L’accordo è stato approvato da Unadis.

Nella medesima seduta di contrattazione, si è inoltre esaminata l’Ipotesi di CCI del personale dirigente di livello non generale del Ministero delle imprese e del made in Italy, attuativo del CCNL 2019-2021.

Al riguardo, assume particolare rilievo l’approvazione dell’articolo 8 del predetto contratto, relativo alla clausola di salvaguardia prevista dal contratto collettivo nazionale per il biennio 2016-2018, all’articolo 54. Tale clausola esplicitamente si applicherà solamente ai dirigenti di ruolo della p.a., prevede che in caso di perdita dell’incarico di pari fascia a quello già ricoperto prima delle eventuali riorganizzazioni chi ha riconosciuto un differenziale di retribuzione di posizione pari al 100% per tutto il periodo rimanente relativo all’incarico precedente. Per gli anni successivi trova applicazione quanto stabilito nel secondo periodo del comma 3 dell’art. 54 del CCNL 2016-2018.

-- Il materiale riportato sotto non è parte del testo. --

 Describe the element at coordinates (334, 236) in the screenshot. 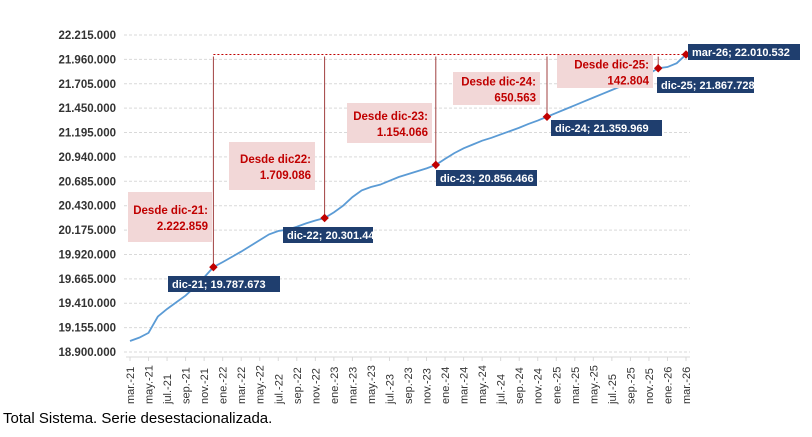

I see `point-label: dic-22; 20.301.446` at that location.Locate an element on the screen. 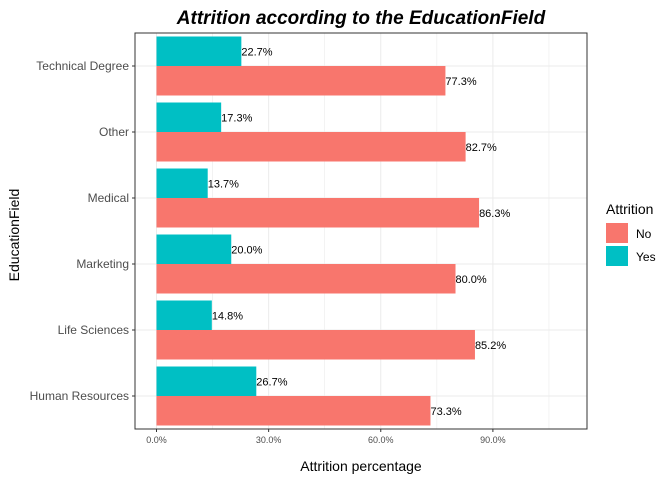 The width and height of the screenshot is (672, 480). y-tick-label: Medical is located at coordinates (108, 198).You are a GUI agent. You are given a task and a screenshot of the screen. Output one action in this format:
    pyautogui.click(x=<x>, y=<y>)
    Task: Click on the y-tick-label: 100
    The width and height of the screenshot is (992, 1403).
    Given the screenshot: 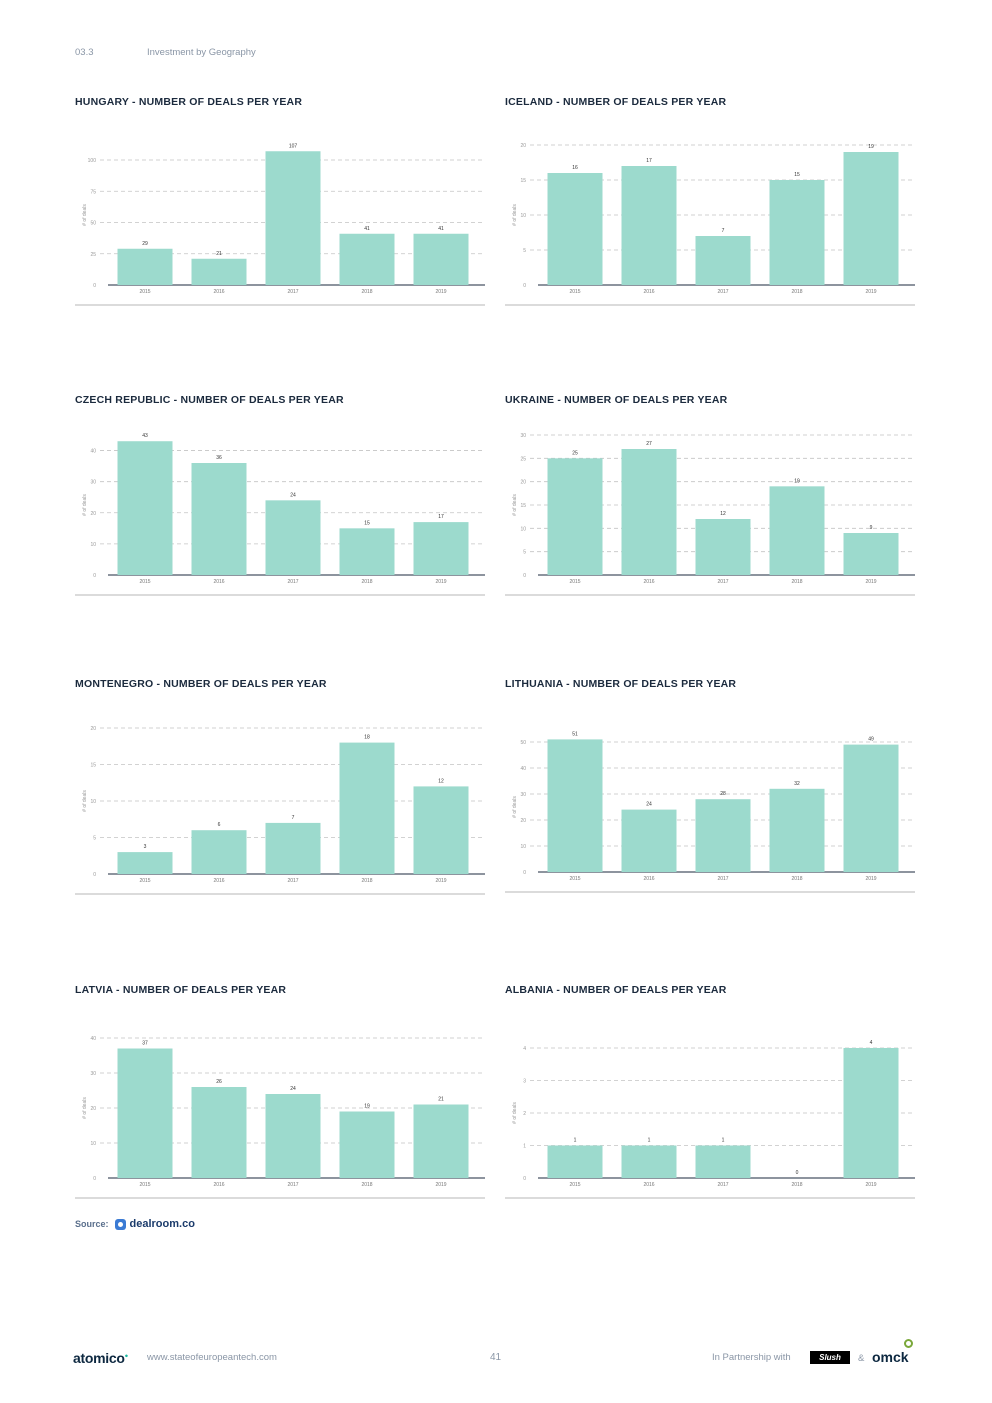 What is the action you would take?
    pyautogui.click(x=92, y=161)
    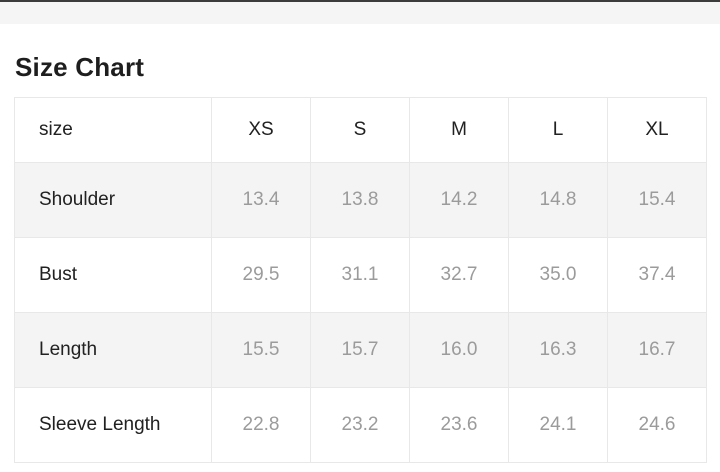 The image size is (720, 472). Describe the element at coordinates (657, 275) in the screenshot. I see `table-cell: 37.4` at that location. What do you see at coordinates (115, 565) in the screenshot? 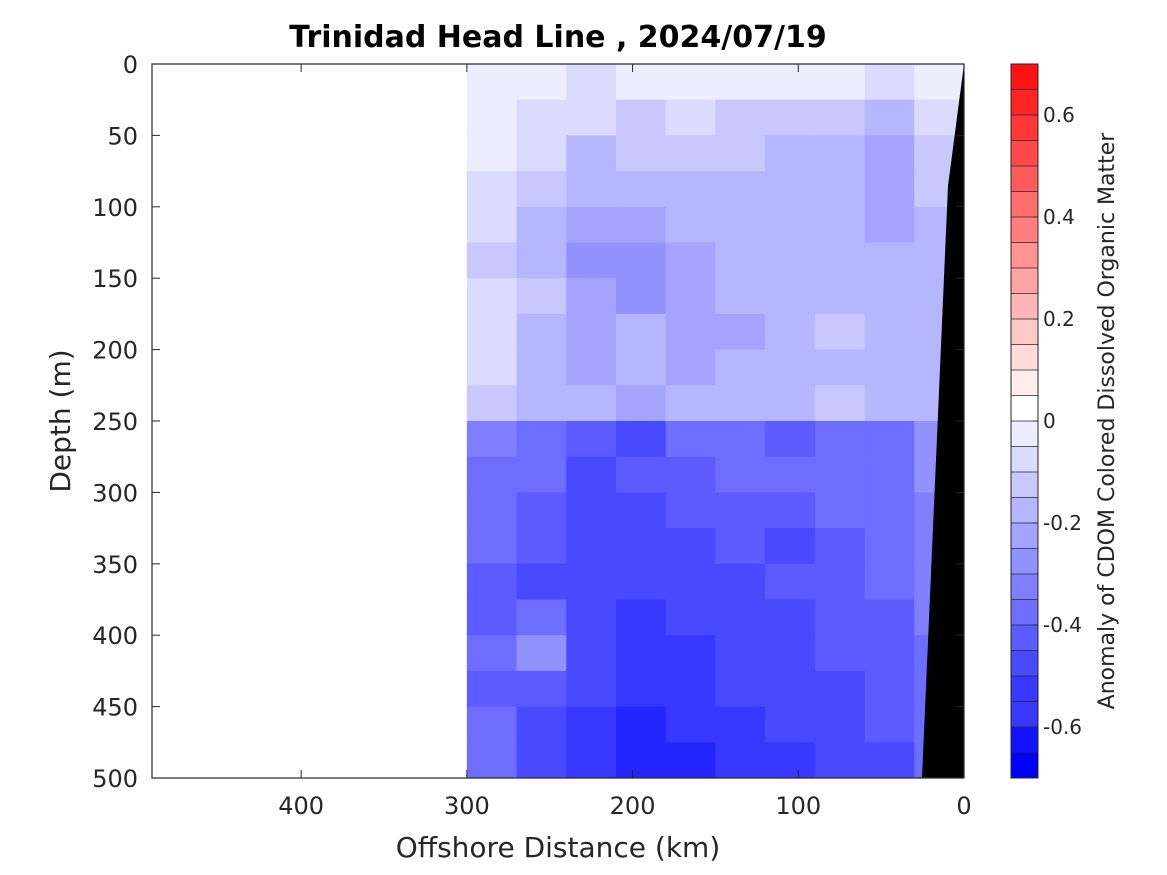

Diversamente, nel caso previsto dall’articolo 54, comma 8, del citato contratto collettivo nazionale, viene riconosciuto un differenziale di retribuzione nei casi in cui, alla scadenza dell’incarico, al dirigente sia conferito un incarico con retribuzione di posizione fissa inferiore al precedente incarico, al medesimo viene assegnato un differenziale definito, nel primo anno del nuovo incarico, in un valore che consenta di conseguire un complessivo valore di retribuzione di posizione pari al 90% di quella connessa al precedente incarico, ridotto nei due anni successivi secondo le modalità previste nel medesimo comma. Al beneficio si accede solo in presenza di una valutazione positiva ricompresa nella fascia di merito più elevata (intervallo punteggio 91 – 100, art. 3 comma 3), secondo le risultanze del procedimento di valutazione di cui al “Sistema di misurazione e valutazione della performance” vigente nel Ministero. La clausola è corrisposta nell’ipotesi in cui il dirigente, pur avendo espresso in sede di interpello una preferenza per un Ufficio cui è attribuita una posizione di retribuzione pari a quella dell’incarico precedentemente rivestito, riceva un incarico per una fascia inferiore.

Unadis, all’unanimità con le altre organizzazioni sindacali, ha ritenuto di approvare la predetta ipotesi di accordo.